Rev. Jill Duffield
Senior Pastor

Last weekend I walked into a building and felt transported back to fourth grade. The halls had the same smell, the floor the same linoleum, the doors the same wooden trim, as the school I started after moving to North Carolina. In response, I felt both energized and anxious. I remembered the excitement of the new. I also remembered the anxiety of the new. This time of year always brings that combination of energy and anxiety, even without the prompt of a school building. Change is in the air and I both look forward to it and fear it.

How about you? As you start school, send your child to school, move to college, move your child to college, resume all the activities on hiatus in the summer, how are you feeling? As we prepare to kick off a program year at the church and get back into the annual cycle of stewardship, nominating elders, starting small group meetings and more, I am once again energized and anxious. I want it all to go well. No, I want it to go swimmingly, the classes riveting, the worship inspiring, the leaders eager, the people connecting, the church reaching out into the world, our congregation welcoming others into our congregation. But I can’t help but wonder if COVID will once again hobble our endeavors. I worry that all the angst in our culture will color our faith community. I know there are impacts of the past few years that we can’t yet know and others we know that will last a very long time. We still have much change to navigate.

And yet, we live in hope. We live in hope because we know that we don’t save ourselves and God does the transforming, not us. Sometimes I believe this enough to let the energy overcome the anxiety, the possibility overcome the fear. Always, I pray to be open to the leadings of the Holy Spirit and to be aware of the promised presence of God. And sometimes, in the midst of that mix, I get reassurance that we are indeed not alone. Like the dream I had this week.

In my dream, there were lots of people coming to me, to us, to be baptized. So many, in fact, that I worried we’d not gotten Session’s approval! (I am a Presbyterian even in my subconscious, apparently.) It was a group diverse in every way and I decided in my dream not to worry about the polity and just pour the water on them. I didn’t want to turn them away as they were so insistent on their need to come to the font. I said to one of them: “You are a beloved child of the covenant.” He responded, “That is so good to hear.” It was a joyous and chaotic scene of the newly baptized mingling with those welcoming them into the family. I awoke far more energized than anxious about all the new things God is doing, not just in my dreams, but here and now with us.

TASK DETAILS: In the pastor's reflection, which state had the writer moved to before starting at the school remembered from fourth grade? The lines that follow have nothing to do with the text above.

INFORMATION GIVEN:
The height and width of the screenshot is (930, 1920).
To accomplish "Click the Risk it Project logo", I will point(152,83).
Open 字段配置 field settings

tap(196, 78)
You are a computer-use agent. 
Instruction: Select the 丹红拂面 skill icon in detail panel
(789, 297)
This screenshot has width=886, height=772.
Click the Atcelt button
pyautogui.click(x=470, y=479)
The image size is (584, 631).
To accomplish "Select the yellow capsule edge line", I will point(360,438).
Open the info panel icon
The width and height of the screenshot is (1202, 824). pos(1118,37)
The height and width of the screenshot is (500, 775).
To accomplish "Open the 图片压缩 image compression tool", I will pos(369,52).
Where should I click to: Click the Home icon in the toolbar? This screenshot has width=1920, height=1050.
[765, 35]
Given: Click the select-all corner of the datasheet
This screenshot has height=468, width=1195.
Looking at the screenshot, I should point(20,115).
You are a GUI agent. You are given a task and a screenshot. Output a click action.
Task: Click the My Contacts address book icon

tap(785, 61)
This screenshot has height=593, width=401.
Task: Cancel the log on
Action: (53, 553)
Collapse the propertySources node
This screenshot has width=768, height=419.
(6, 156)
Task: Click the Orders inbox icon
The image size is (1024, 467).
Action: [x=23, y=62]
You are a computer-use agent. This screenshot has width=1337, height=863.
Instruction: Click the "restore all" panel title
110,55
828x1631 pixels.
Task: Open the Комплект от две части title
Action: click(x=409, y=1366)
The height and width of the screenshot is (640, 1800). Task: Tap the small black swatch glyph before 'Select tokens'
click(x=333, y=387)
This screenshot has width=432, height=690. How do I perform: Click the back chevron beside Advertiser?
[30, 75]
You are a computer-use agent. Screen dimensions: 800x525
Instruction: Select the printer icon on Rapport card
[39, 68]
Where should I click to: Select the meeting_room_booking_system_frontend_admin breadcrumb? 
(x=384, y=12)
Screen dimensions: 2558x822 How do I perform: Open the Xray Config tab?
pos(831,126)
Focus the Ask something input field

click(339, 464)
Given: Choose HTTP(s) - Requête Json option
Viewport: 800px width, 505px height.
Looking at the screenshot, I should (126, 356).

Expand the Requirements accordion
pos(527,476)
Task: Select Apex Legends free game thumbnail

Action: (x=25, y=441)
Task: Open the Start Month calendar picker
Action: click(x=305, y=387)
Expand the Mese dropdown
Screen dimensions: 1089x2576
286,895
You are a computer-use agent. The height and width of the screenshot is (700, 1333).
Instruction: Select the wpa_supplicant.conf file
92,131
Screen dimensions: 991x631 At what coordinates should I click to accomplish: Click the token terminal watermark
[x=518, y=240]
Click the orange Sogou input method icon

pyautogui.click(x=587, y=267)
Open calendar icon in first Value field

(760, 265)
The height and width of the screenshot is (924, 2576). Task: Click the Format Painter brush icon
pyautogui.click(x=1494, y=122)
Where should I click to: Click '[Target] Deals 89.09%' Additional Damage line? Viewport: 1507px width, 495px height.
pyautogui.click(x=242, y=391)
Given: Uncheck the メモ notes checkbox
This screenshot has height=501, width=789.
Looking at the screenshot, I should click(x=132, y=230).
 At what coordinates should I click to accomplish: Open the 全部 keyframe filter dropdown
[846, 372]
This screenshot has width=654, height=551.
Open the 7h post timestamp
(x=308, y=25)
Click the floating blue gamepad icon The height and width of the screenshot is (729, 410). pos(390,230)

ANSWER TO THE PROBLEM: North Carolina.